Ma non come io avrei voluto, pensò tristemente Mirissa. Fissando i neri occhi del re giovinetto che la guardavano dalla maschera d’oro incorruttibile, si stentava a credere che fosse solo una meravigliosa opera d’arte e non una persona viva.

Mirissa non riusciva a distogliere gli occhi da quello sguardo calmo eppure ipnotico che la fissava attraverso i secoli. Ancora una volta tese la mano e toccò la guancia d’oro. Il metallo prezioso le richiamò d’un tratto alla mente una poesia che aveva trovato negli Archivi del Primo Atterraggio, quando col computer aveva passato in rassegna la letteratura dei secoli precedenti alla ricerca di qualche parola di consolazione. La maggior parte dei versi che il computer aveva trovato non erano adatti alla circostanza, ma c’era un distico («Autore ignoto?1800–2100») che invece si addiceva perfettamente:

Riportano lucente a chi l’ha coniata la lega dell’uomo, I giovani che muoiono nel fiore dell’età e non saranno vecchi mai.

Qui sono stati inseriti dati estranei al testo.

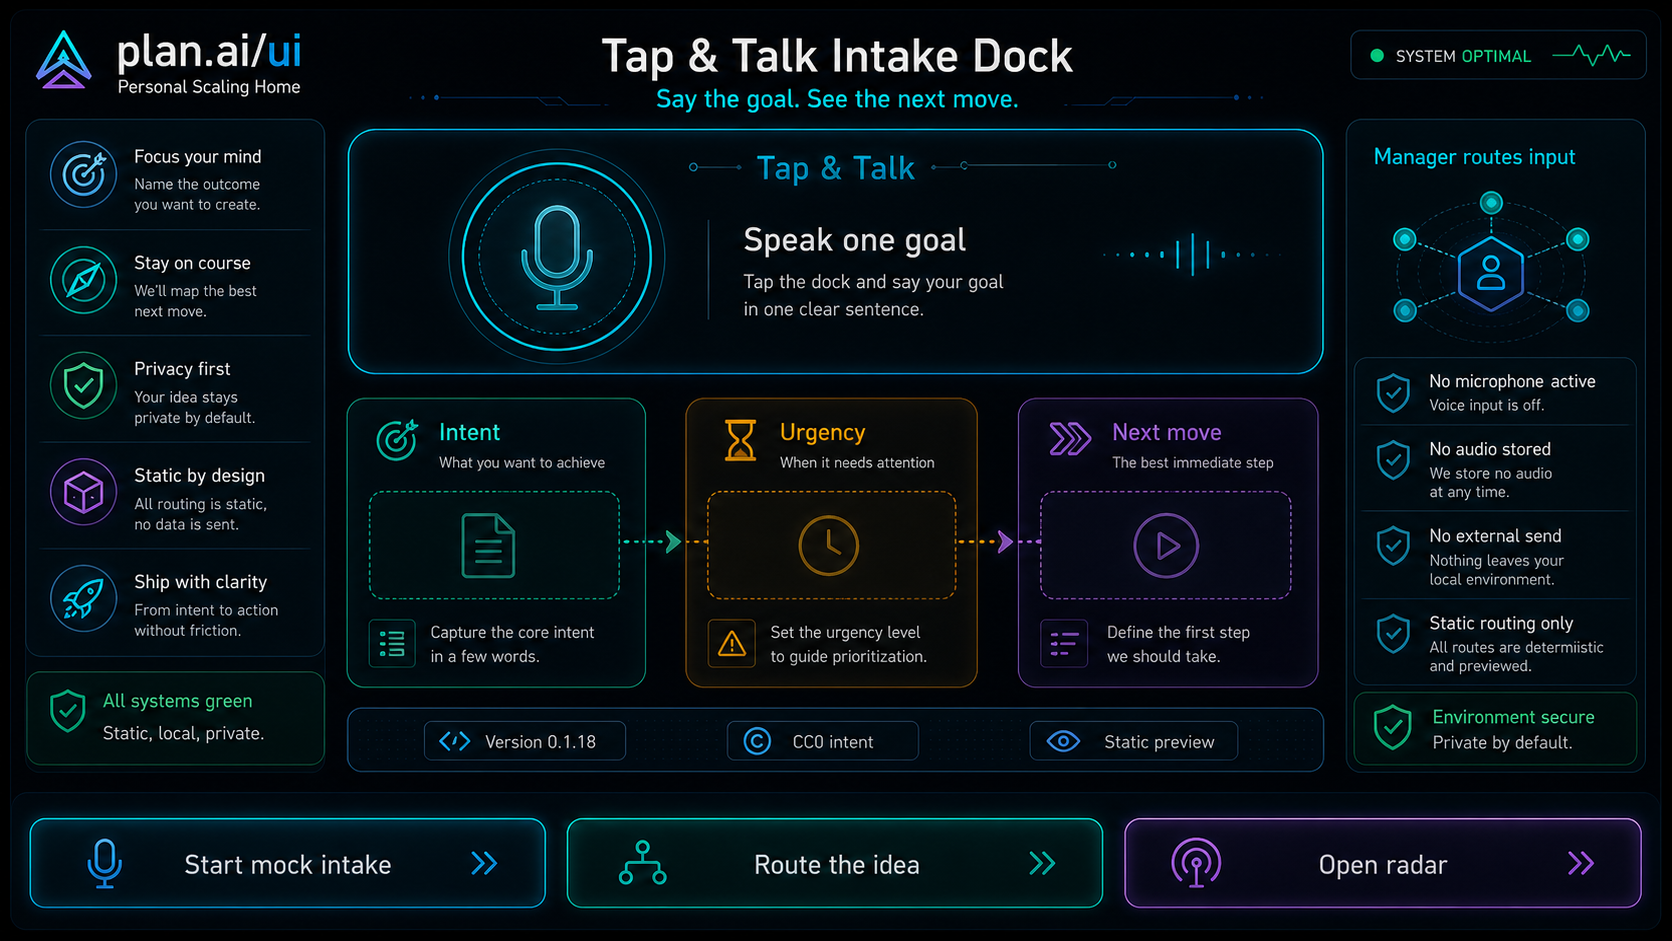Open the Static by design cube icon
Viewport: 1672px width, 941px height.
[x=84, y=492]
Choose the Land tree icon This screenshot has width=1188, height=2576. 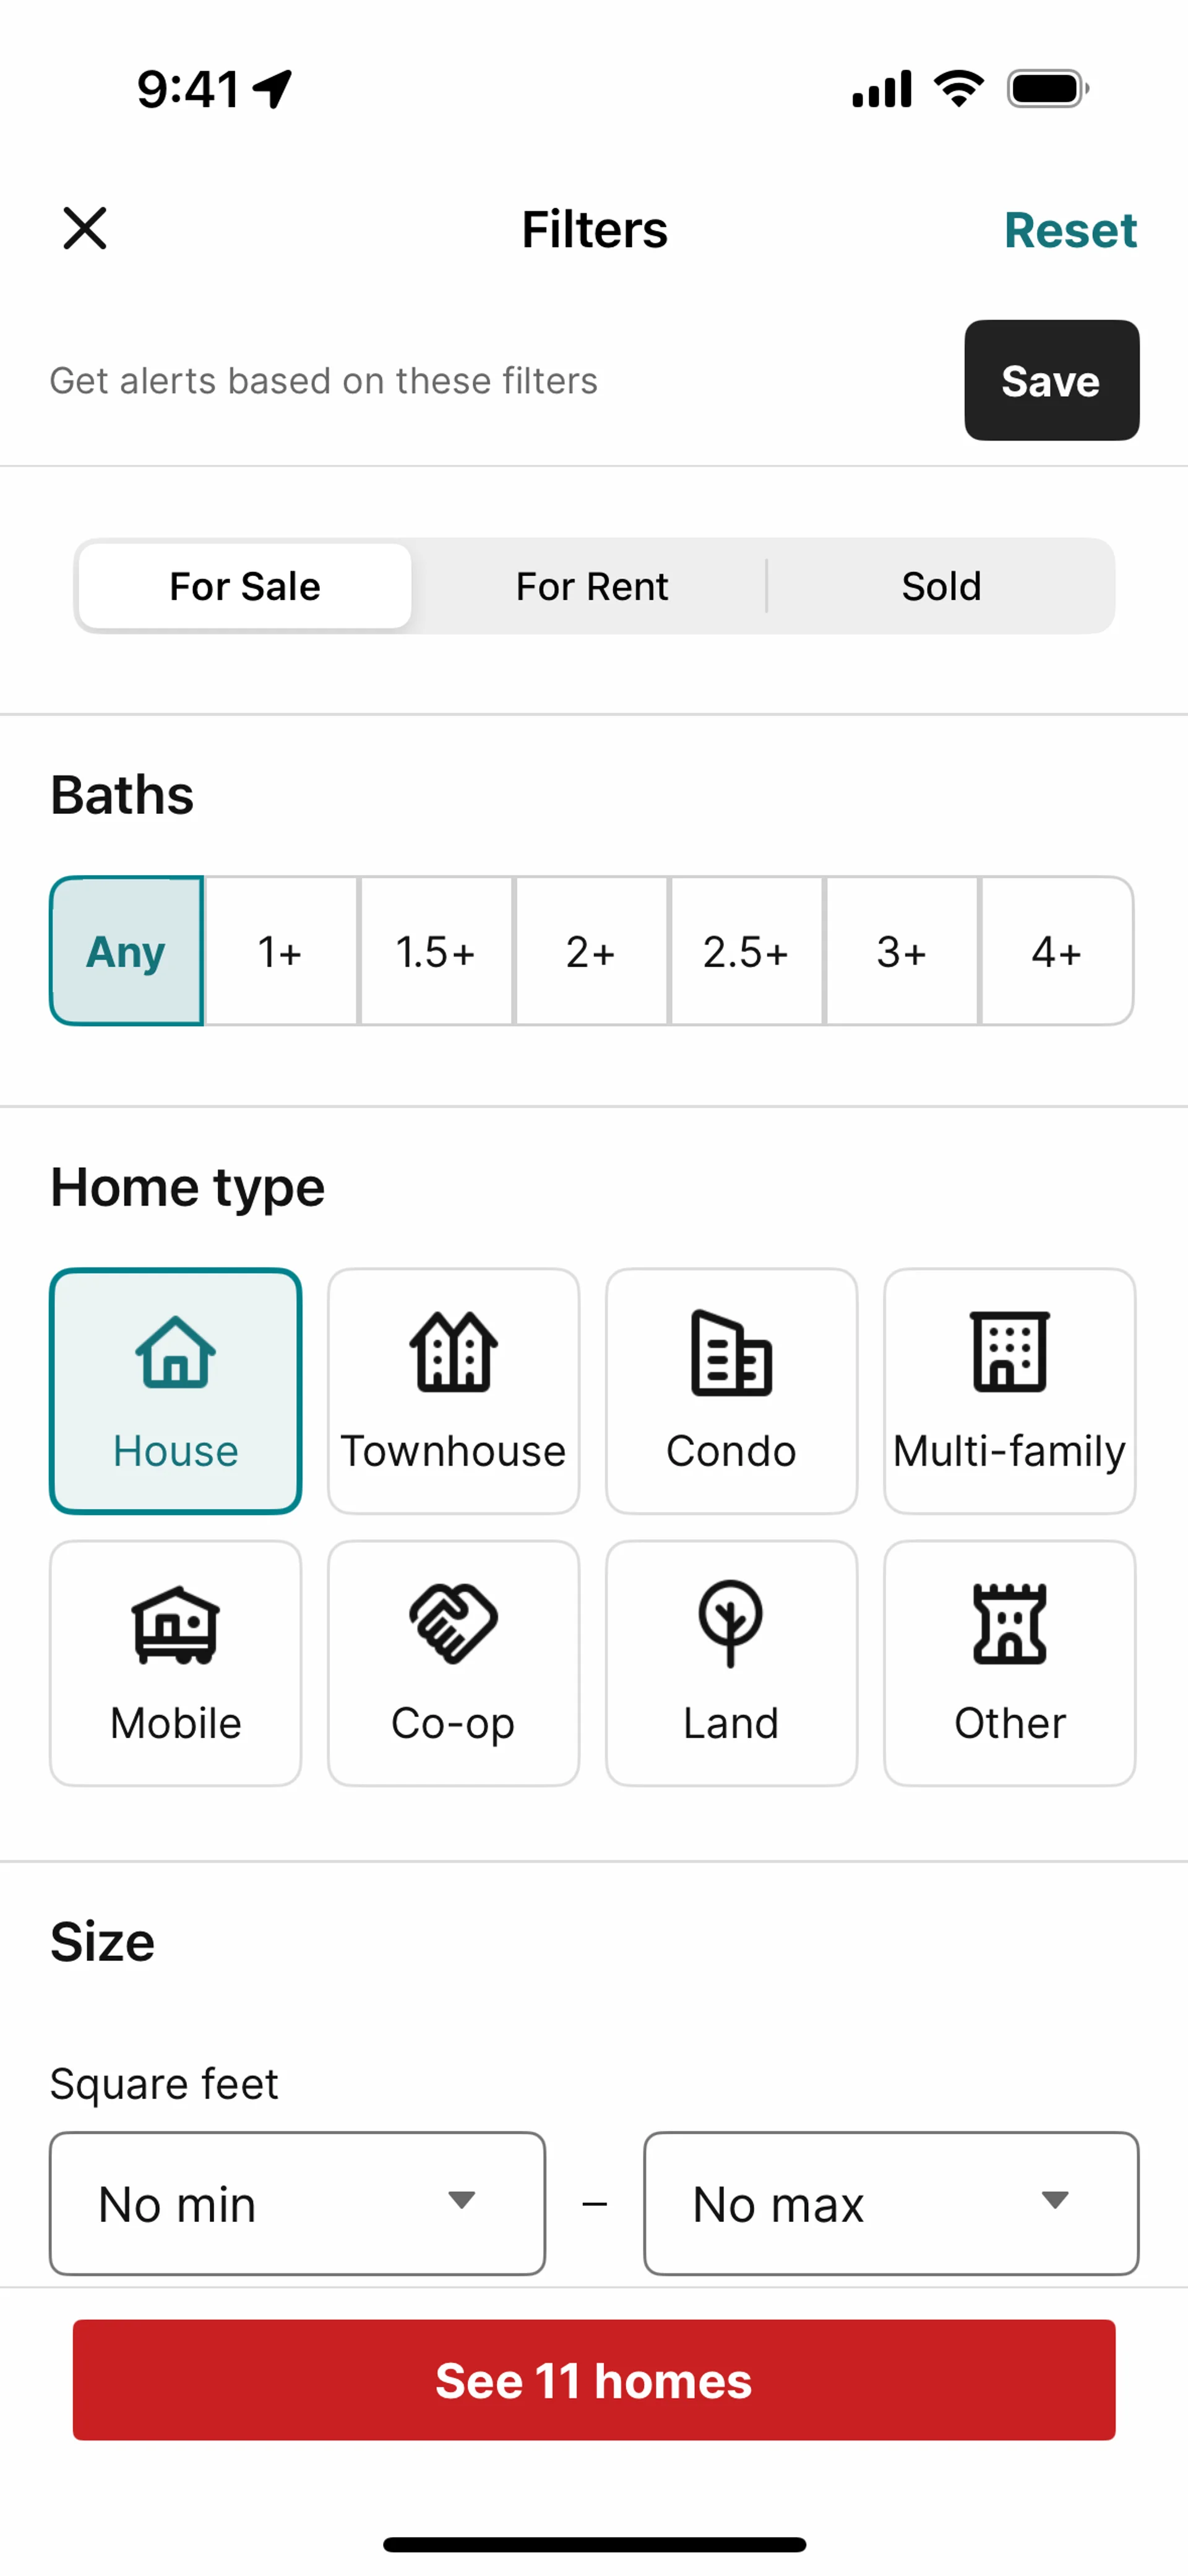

Loren aspettò con pazienza che Mirissa finisse di meditare. Quindi inserì una tessera in una fessura quasi invisibile posta accanto alla maschera mortuaria e una porta circolare si aprì senza rumore.

Era strano trovare un guardaroba zeppo di pellicce a bordo di un’astronave, ma Mirissa ne comprendeva la necessità. La temperatura si era già abbassata di parecchio, e lei rabbrividì.

Loren la aiutò a indossare una tuta termica, cosa non facilissima, a gravità zero, e quindi avanzarono fluttuando verso un’apertura circolare chiusa da una lastra di vetro smerigliato posta in fondo al guardaroba. La lastra di cristallo si spalancò verso di loro come un vetro di orologio che si apre, e ne uscì un soffio di aria così fredda come Mirissa non aveva non solo mai sperimentato, ma neppure immaginato. Nuvolette di vapore si condensarono nell’aria danzando attorno a lei quasi fossero fantasmi.